June 07, 2013

Why cannot Martin Wolf understand the distortions the risk-weighting of bank assets produces in the real economy?

Sir, of course Martin Wolf is right when he writes “Britain must fix its banks – not its monetary policy”, June 7, I have been telling him that for years. And he is also quite correct stating that banks have become far too accustomed to the rewards of a business model based in minimal equity and support of taxpayers”, But when he limits his discussion of risk-weighing describing it as a “way of pretending assets are safer than they are”, it shows that economist Wolf has not yet understood the extent of the distortions capital requirements based on risk-weights cause.
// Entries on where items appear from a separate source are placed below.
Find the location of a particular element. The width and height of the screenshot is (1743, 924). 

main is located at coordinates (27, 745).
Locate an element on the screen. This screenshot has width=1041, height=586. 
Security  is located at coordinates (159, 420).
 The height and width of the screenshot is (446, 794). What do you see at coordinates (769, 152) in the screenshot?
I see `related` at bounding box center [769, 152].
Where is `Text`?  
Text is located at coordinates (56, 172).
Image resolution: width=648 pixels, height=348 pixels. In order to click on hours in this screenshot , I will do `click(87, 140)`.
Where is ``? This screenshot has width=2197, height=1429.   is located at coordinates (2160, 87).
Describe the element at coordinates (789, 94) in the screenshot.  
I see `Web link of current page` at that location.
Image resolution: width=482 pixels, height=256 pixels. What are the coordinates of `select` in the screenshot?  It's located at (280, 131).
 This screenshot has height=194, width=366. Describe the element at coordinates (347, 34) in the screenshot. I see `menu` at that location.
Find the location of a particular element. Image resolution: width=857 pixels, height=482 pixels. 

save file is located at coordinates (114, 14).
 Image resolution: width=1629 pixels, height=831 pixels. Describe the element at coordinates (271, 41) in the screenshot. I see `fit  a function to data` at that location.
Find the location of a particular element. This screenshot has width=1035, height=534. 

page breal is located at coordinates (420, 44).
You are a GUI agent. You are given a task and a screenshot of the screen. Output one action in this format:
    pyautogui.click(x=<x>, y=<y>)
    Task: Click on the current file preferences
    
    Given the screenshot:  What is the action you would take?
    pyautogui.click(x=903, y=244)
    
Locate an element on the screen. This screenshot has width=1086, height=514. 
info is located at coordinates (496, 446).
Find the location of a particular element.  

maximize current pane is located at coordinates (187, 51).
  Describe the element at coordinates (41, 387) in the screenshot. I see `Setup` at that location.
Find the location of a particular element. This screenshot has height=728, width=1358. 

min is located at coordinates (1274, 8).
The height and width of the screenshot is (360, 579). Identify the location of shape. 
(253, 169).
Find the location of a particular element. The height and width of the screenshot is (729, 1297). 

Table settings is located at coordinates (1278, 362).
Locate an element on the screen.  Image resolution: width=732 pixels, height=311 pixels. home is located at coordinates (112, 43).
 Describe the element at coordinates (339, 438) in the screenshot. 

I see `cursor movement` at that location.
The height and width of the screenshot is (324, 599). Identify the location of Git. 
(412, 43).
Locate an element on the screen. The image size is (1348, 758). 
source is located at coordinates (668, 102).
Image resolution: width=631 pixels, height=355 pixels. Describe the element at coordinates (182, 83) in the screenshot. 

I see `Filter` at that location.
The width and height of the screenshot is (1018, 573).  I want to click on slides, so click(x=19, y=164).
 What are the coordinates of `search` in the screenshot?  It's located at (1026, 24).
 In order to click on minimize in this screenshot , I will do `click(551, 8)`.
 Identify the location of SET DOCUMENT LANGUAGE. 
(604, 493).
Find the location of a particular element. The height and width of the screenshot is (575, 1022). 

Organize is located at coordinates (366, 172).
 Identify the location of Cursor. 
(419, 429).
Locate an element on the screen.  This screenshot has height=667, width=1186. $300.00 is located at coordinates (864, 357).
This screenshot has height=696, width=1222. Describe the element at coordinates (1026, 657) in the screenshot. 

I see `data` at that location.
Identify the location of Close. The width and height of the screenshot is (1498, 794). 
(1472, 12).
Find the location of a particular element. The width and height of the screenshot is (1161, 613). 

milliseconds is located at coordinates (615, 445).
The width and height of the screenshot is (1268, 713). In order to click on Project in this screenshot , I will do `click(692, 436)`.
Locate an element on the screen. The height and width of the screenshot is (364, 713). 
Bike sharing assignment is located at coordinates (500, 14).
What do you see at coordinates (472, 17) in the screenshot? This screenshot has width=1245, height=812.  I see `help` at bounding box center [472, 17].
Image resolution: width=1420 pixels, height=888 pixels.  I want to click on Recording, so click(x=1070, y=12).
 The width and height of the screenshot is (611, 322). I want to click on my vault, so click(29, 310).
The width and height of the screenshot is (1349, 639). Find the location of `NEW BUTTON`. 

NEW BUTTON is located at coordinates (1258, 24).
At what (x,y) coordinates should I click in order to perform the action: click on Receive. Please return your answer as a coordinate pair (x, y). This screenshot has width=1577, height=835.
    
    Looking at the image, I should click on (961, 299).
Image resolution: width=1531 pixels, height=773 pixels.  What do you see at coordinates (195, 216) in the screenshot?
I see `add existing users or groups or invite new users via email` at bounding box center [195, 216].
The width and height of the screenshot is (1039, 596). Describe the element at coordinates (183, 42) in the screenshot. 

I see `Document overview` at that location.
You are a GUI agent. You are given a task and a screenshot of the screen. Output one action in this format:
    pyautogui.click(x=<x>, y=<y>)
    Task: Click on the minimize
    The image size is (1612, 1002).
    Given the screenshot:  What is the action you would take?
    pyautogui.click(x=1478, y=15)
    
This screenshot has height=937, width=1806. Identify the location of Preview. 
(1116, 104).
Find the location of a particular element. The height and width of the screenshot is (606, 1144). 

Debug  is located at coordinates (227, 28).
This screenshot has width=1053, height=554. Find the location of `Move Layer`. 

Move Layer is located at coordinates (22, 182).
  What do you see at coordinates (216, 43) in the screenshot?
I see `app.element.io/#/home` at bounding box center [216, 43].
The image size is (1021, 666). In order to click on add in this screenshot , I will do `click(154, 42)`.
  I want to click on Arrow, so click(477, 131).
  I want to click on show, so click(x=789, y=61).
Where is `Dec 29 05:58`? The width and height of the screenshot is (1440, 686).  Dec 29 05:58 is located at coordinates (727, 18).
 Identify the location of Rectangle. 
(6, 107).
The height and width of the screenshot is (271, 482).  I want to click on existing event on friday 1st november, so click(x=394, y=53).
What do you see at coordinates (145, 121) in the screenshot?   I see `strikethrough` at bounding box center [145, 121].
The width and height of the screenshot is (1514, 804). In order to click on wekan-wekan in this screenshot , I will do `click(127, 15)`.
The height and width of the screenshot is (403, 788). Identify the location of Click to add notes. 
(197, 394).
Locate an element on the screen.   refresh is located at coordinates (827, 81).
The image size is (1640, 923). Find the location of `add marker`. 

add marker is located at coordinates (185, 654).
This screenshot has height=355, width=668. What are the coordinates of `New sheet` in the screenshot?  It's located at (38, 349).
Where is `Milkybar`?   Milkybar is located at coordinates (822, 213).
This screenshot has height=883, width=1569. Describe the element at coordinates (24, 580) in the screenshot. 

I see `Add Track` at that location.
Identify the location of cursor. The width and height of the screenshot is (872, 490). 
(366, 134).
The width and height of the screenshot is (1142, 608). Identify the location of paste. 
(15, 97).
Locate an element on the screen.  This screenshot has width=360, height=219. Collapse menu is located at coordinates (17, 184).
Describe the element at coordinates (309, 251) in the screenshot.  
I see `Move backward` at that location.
Risk-weighting implies that banks are allowed to leverage their equity more with some assets than others, and since return on equity is their natural objective, then of course some assets, those perceived as safe, will be artificially favored by the banks, and other, those perceived as risky, artificially disfavored. And that leads to a very inefficient resource allocation in the real economy… and that will certainly prove more expensive long-term for the economy than whether banks are safe of not. And that I have been explaining to Wolf in hundreds of letters.

Yes, capitalize banks, a lot, by means of incentives or by brute force, but, most of all, we must stop bank regulators, or other bureaucrats, from acting, with immense hubris, like the risk-managers of the world.

PS. The final report of the Independent Commission on Banking, on which Martin Wolf  informs us he served, suggests keeping the concept of risk-weighting and says not a word about the distortions this produces

PS. Sir, just to let you know, I am not copying Martin Wolf with this, since he has asked me not to send him any more comments related to “capital requirements for banks based on perceived risk”… he already knows it all… he thinks.